● Stated problem 1
In the Language Act article, which Estonian proficiency level was planned for couriers working on food delivery platforms?
● Stated problem 2
Quote the Language Act article from "The Ministry of" to "provider card (teenindajakaart).".
● Stated problem 3
Write the next part of the Language Act article, picking up after its final sentence.
**** Document excerpt ****
Food couriers, cab drivers spared from language proficiency requirements
The coalition Reform Party, Isamaa and Social Democratic Party (SDE) failed to reach an agreement regarding the amendment of the Language Act. As a result, the current, XIV Riigikogu will no longer be able to amend the law in time, sparing taxi and food delivery drivers from being imposed with new Estonian language proficiency requirements.
The Ministry of Education and Research spent several months drawing up a bill of amendments that would have imposed new, more stringent Estonian language proficiency requirements on many workers.
B1, or threshold, proficiency under the Common European Framework of Reference for Languages (CEFR) was to become a prerequisite for being issued a taxi driver's service provider card (teenindajakaart).
Planned amendments were also slated to impose Estonian proficiency requirements at the A2, or waystage, level on couriers working for Bolt, Wolt and other food delivery platforms — just one level below B1.
Likewise included in the bill were several other proposed changes, from requiring Estonian-language URLs for the websites of public institutions to the regulation of audio advertising in public spaces such as shopping malls.
"The role of the Estonian language in public spaces has deteriorated pretty rapidly," Minister of Education and Research Tõnis Lukas (Isamaa) told ERR on Tuesday. "And this should have been responded to quickly. The Language Act bill provided an opportunity to do so, and I'm very sorry that [our] coalition partners saw no need to support it."
The fate of the bill became clear at a meeting of the coalition council on Monday once SDE chair Lauri Läänemets confirmed that the bill was off the agenda.
"I think all of us understood there that it wasn't actually going to be added to the government's agenda," Läänemets told ERR. "And if it doesn't get added to the government's agenda, there won't be time to enact it into law. There's so little time until the end of the current parliament's term."
**** Provided information ****
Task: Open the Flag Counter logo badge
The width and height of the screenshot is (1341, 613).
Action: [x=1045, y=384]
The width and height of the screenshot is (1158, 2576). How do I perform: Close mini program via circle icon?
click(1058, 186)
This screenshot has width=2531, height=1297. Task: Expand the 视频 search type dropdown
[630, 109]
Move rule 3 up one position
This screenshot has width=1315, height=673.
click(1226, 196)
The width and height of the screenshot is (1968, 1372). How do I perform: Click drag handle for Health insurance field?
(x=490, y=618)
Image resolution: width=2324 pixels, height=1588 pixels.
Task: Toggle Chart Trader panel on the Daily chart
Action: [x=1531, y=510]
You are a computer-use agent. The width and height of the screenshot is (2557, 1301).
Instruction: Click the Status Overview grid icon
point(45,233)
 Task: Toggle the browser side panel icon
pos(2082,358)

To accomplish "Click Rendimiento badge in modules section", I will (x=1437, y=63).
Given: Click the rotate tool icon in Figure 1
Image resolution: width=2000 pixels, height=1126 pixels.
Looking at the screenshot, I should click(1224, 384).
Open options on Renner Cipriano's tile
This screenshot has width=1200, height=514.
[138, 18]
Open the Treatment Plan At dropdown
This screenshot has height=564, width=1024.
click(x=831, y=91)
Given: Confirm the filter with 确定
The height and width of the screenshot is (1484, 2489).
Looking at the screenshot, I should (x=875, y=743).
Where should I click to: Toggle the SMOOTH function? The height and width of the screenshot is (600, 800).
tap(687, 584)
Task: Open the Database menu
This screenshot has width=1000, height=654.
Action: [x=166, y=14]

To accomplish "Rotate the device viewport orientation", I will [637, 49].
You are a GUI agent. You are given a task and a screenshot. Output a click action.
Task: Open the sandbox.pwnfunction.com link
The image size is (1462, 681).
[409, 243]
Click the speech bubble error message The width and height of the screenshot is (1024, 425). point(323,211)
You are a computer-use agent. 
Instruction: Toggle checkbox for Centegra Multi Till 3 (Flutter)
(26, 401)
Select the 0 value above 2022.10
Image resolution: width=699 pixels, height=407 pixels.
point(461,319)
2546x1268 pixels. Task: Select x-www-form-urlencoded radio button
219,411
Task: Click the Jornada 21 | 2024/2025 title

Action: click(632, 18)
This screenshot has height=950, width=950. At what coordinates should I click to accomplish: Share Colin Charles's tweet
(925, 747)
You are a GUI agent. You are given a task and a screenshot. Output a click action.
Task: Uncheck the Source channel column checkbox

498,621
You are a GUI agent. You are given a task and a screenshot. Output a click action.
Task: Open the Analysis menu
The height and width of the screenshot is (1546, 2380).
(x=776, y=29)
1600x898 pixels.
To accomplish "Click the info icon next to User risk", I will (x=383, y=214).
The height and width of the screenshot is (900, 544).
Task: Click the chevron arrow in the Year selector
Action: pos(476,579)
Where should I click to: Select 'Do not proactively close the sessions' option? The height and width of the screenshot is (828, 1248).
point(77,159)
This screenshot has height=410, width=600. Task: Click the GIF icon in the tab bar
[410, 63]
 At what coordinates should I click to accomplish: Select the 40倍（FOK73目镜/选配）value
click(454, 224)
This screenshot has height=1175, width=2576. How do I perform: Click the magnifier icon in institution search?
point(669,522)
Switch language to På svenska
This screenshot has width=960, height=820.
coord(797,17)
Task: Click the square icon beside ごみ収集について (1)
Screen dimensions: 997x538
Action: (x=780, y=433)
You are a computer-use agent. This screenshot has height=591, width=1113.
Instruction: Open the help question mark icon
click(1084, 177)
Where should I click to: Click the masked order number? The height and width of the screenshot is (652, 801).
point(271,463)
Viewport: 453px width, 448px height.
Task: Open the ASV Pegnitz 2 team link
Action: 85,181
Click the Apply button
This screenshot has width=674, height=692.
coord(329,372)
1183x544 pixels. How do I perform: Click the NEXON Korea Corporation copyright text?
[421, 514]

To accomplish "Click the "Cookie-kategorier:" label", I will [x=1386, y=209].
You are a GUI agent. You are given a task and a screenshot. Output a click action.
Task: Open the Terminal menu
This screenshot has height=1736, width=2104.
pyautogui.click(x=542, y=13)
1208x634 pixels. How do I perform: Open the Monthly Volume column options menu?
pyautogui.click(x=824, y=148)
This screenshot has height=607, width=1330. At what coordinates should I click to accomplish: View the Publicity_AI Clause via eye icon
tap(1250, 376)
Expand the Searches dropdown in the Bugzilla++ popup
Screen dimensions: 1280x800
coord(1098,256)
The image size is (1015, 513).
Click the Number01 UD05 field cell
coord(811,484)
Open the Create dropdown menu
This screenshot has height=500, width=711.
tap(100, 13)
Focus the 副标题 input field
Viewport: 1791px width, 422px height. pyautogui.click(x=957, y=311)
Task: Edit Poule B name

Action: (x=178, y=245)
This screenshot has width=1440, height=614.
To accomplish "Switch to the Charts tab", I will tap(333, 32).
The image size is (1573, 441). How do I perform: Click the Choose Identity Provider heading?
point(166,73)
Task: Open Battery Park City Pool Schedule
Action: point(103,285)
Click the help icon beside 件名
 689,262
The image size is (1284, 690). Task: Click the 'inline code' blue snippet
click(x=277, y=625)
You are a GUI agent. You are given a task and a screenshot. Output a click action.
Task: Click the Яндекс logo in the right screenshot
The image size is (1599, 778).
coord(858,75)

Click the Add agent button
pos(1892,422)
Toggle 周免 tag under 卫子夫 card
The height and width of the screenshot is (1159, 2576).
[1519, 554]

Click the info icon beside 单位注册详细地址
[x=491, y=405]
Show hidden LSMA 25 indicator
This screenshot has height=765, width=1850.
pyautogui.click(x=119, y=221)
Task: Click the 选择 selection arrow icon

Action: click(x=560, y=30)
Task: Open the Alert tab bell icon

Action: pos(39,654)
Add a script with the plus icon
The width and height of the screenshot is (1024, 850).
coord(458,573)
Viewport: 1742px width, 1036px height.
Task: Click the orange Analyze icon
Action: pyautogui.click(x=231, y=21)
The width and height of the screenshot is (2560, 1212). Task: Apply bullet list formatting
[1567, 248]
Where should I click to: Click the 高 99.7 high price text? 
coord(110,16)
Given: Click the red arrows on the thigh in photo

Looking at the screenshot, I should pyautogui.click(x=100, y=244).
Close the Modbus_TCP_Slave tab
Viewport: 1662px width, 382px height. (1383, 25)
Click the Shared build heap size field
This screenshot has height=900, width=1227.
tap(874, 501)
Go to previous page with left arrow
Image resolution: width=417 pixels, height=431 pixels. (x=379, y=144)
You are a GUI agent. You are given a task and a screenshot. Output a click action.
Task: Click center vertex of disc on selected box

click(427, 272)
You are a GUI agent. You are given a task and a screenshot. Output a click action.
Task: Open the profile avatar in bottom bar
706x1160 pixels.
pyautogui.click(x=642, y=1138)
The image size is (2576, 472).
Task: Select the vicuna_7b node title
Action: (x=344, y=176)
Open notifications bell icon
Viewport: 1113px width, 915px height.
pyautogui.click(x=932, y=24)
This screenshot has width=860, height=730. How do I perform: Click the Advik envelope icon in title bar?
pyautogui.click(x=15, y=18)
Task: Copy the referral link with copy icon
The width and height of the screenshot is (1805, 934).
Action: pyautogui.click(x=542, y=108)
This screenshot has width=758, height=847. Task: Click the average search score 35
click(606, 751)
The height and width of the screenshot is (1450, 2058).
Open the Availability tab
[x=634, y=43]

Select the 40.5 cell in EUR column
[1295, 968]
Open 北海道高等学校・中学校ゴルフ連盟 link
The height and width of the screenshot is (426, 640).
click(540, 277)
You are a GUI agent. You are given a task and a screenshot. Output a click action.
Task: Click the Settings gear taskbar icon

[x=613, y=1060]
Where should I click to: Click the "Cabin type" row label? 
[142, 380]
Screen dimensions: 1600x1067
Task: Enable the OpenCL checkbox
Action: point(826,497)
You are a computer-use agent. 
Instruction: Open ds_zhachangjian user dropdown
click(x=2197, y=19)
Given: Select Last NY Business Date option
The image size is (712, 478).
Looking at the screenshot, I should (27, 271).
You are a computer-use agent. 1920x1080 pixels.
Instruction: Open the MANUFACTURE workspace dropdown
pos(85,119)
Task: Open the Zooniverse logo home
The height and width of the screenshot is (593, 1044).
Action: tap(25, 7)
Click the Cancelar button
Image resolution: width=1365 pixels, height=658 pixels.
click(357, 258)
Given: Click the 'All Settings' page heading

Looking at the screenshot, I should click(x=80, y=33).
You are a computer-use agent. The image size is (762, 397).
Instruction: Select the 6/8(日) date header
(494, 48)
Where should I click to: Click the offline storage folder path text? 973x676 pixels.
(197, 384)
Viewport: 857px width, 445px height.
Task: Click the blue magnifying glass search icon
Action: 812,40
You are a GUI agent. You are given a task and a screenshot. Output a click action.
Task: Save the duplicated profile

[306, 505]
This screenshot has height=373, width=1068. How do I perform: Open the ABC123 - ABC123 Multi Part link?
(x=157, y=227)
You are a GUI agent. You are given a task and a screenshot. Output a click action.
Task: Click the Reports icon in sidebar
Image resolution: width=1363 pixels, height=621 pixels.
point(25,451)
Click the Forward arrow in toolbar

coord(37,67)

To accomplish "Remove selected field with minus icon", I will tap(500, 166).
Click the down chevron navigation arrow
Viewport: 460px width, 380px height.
****
● Task result 1
A2, the waystage level.

● Task result 2
The Ministry of Education and Research spent several months drawing up a bill of amendments that would have imposed new, more stringent Estonian language proficiency requirements on many workers.
B1, or threshold, proficiency under the Common European Framework of Reference for Languages (CEFR) was to become a prerequisite for being issued a taxi driver's service provider card (teenindajakaart).

● Task result 3
SDE chair: Not enough Estonian language teachers
Läänemets said that he also believes that people in every profession should speak Estonian, but that the Social Democrats found Lukas' proposed solution to be too hasty.
"We're demanding that people start learning and working in Estonian quickly, but there aren't any Estonian language teachers," he highlighted, noting that many people were poised to lose their jobs as a result of the proposed amendments. "We don't agree with turning working people into social welfare benefit recipients."
The SDE chair acknowledged that the state is training a significant number of language teachers, but these teachers will be needed first and foremost for the nationwide transition to Estonian-language education.
"As for learning opportunities, I'd say that that is very much a matter of attitude," Lukas said in response. "Estonian society has the right to demand Estonian-language service — not that things get done in cases where the client speaks the cab driver's language and then everything is fine. And that is a philosophical difference in attitudes toward [Estonia's] official language."
Only traditional cab companies within Language Board's purview
The Language Act in its current form already requires B1-level Estonian language proficiency of taxi drivers. The bill in question, however, would have amended the law to turn language proficiency into a prerequisite for being issued a service provider card.
This means that by the start of 2024, employees to graduate school in Estonia would have been required to submit their diploma, and others a certificate of language proficiency.
Proposed amendments notwithstanding, the Language Board can already conduct checks of employees working for traditional taxi companies.
"But drivers providing taxi services as so-called platform work aren't subject to any language requirements, because legally speaking, they aren't taxi drivers," Lukas said, stressing that the need to update legislation is urgent. "Because in terms of the Estonian language and from the client's perspective, this situation has driven our taxi market as well as overall service culture into an utter deficit and bad state."
Läänemets believes that while the current Riigikogu has run out of time to pass this bill into law, they could still continue working with Lukas' ideas. The transition would have to be made smoother for workers, however.
"And some sort of other exceptions will surely have to be made as well," he continued. "But we as a society would be shooting ourselves in the foot with this kind of pell-mell rushing."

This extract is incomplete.